Customize the Query Experience
These search options provide different configuration settings to tailor the query experience to your specific needs:
Save query to history
When experimenting with configurations and running queries against a corpus, Vectara lets you log your queries into a query history. This is important for troubleshooting issues, inspecting past queries, and optimizing configurations. By surfacing data like query latency, search results, reranking, and generative response times, users can better understand how to fine-tune Vectara to meet their business goals.
View the history of query
- Ask questions of your data with Send query.
- Select View query history to review a table of past queries executed against your corpus.
- Select a query from the table to view its detailed configuration, execution flow, and results.
- Use this information to optimize your configuration and submit a new query.
Configure retrieval
The Retrieval configuration lets you enable hybrid search by adjusting the
lexical_interpolation
value, also known as lambda, which is a balance
between neural search and keyword search.
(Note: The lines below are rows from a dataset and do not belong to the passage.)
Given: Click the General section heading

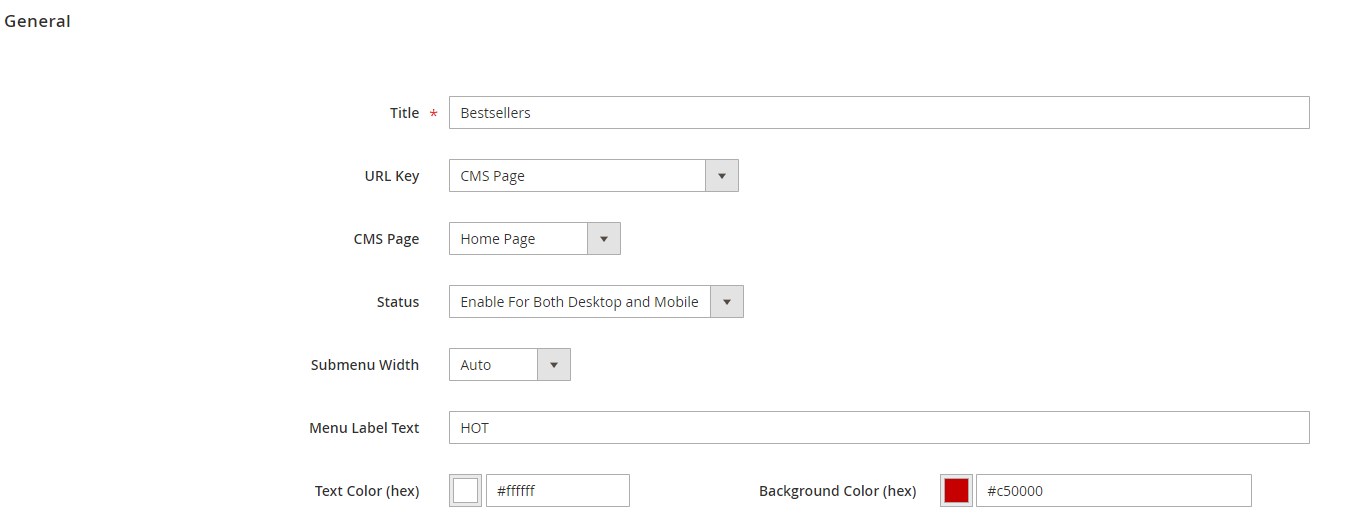Looking at the screenshot, I should [37, 21].
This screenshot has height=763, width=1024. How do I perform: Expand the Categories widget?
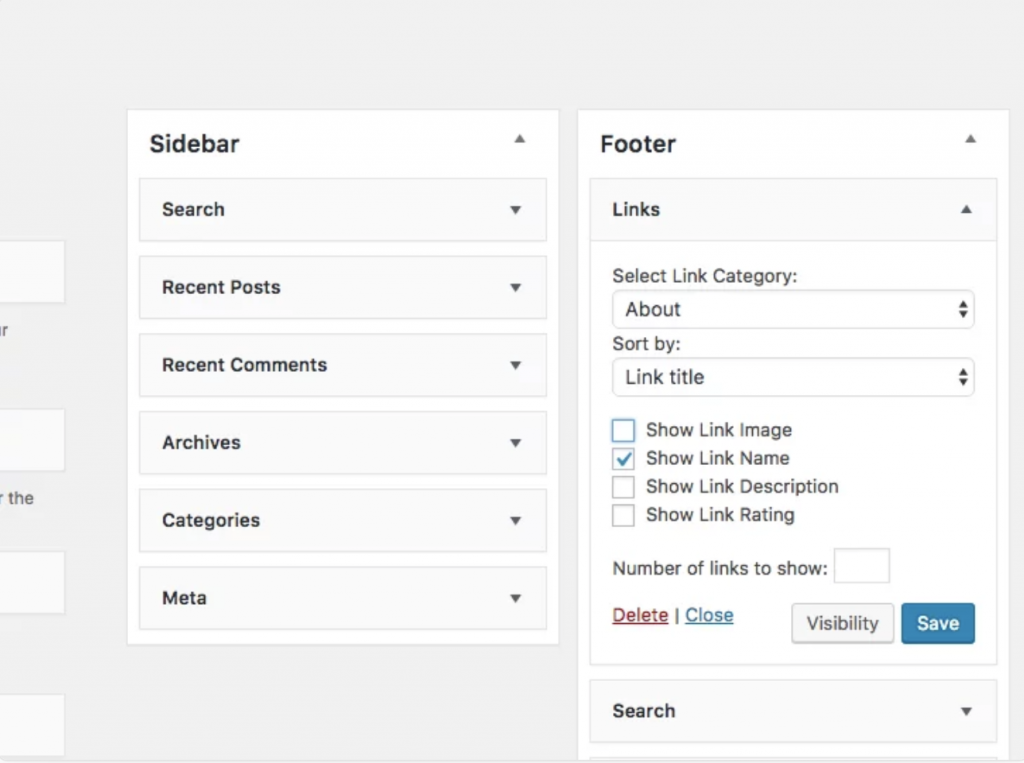(516, 520)
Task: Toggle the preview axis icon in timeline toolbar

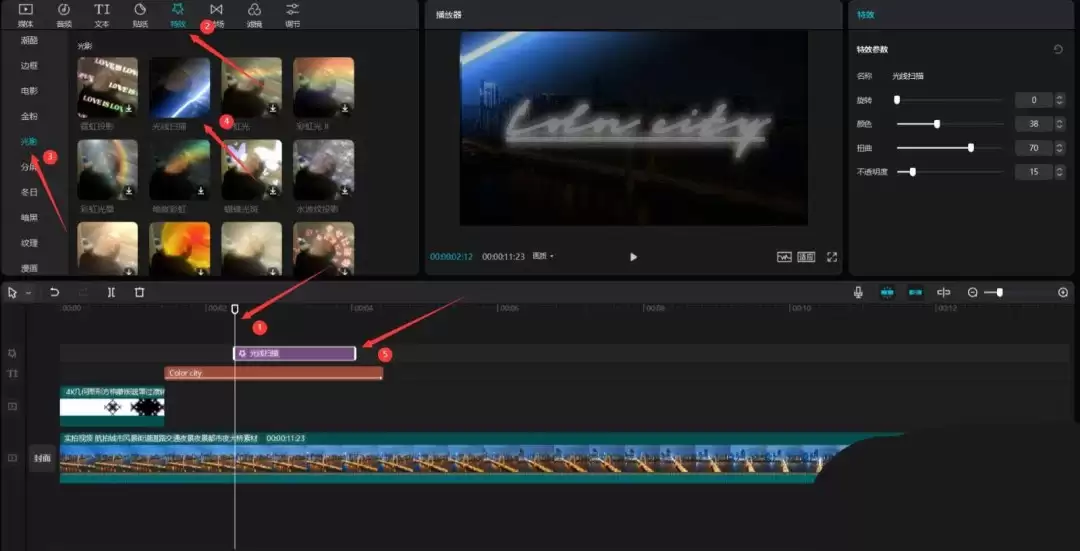Action: (943, 292)
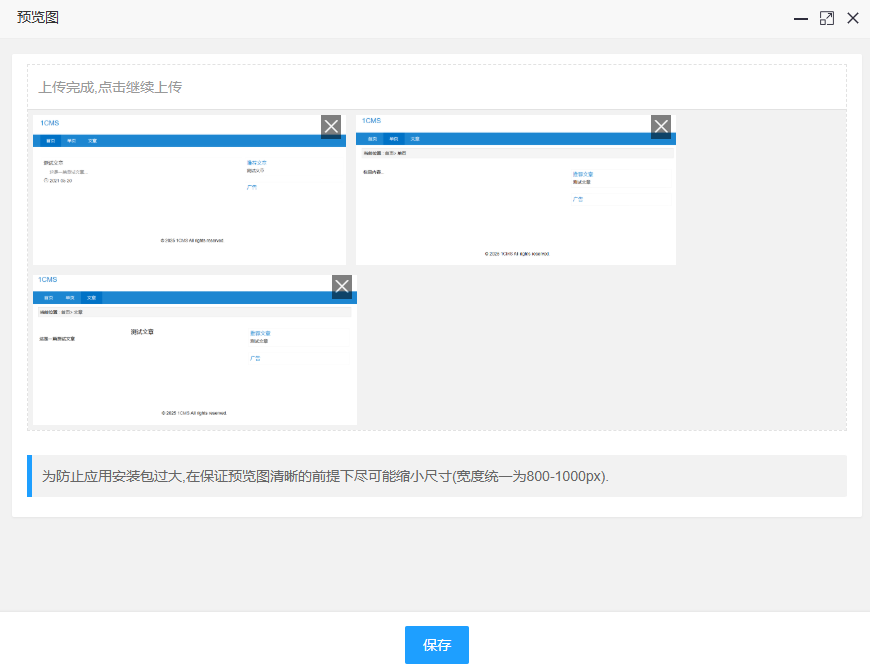Maximize the 预览图 dialog window
This screenshot has width=870, height=668.
click(x=826, y=18)
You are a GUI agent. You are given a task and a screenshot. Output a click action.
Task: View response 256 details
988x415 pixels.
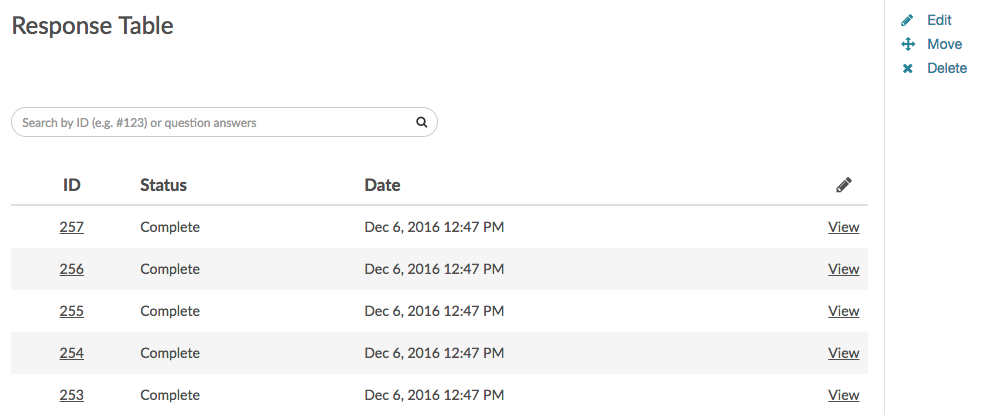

The reranking option lets you rerank orders of search results also use the Maximum Marginal Relevance (MMR) Reranker with a diversity factor to reduce bias.
The result context option lets you configure the number of sentences or characters before and after the matched text. If you use the number of characters, Vectara captures the entire sentence that contains the captured characters.
Configure generation
The Generation section shows the LLM and prompt template used and lets you configure the Language and Summarization options for the query:
Configure evaluation
The Factual Consistency Score automatically evaluates and detects
hallucinations in generated output. This calibrated score can range from 0.0
to 1.0
. A higher score indicates a greater probability of being factually
accurate, while a lower score indicates a greater probability of
hallucinations.
Configure search filters
Select the Filters tab to enter a filter expression or select filter attributes to further refine your search results. We provide some syntax examples in the drawer.